The official government panel investigating the causes of the nation’s financial crisis has released its final report. Unveiling the findings, Financial Crisis Inquiry Commission chair Phil Angelides said the crisis was “avoidable” and resulted mostly from widespread regulatory failure and corporate misdeeds.
Phil Angelides: “This financial crisis could have been avoided. Let us be clear: this calamity was a result of human action, inaction and misjudgment — not of Mother Nature or computer models gone haywire. The captains of finance and the public stewards of our financial system ignored warnings and, importantly, failed to question, to understand and to manage the evolving risks in a financial system that’s so essential to the well-being of our country. Theirs was a big miss, not a stumble.”
The commission says it has referred potential violations of the law by financial industry figures and corporations to the U.S. Department of Justice and state attorneys general. Commission member John Thompson blamed a combination of deregulation and inaction at the federal level.
John Thompson: “The Federal Reserve was clearly the steward of lending standards in this country. They chose not to act. The Federal Reserve Bank of New York certainly could have reined in what was being done in some of the large money-center banks in New York. I mean, on and on and on, regulator after regulator, they either chose not to act or turned a blind eye to what was actually going on.
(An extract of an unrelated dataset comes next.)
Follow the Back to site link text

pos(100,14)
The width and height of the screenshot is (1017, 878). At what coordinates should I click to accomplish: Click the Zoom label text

So it’s less about a particular individual than a systematic sense of deregulation and inaction by those who were in power to take action.”
Looking ahead, commission member Byron Georgiou warned that the basic structures of the financial system that led to the collapse remain firmly in place.
Byron Georgiou: “Our financial system is really not very different today in 2011 than it was in the run-up to this crisis in 2006 and 2007. In fact, the concentration of financial assets in the largest commercial and investment banks is really significantly higher today than it was in the run-up to the crisis, as a result of the evisceration of certain of the institutions and the consolidation and merger of others into larger institutions.”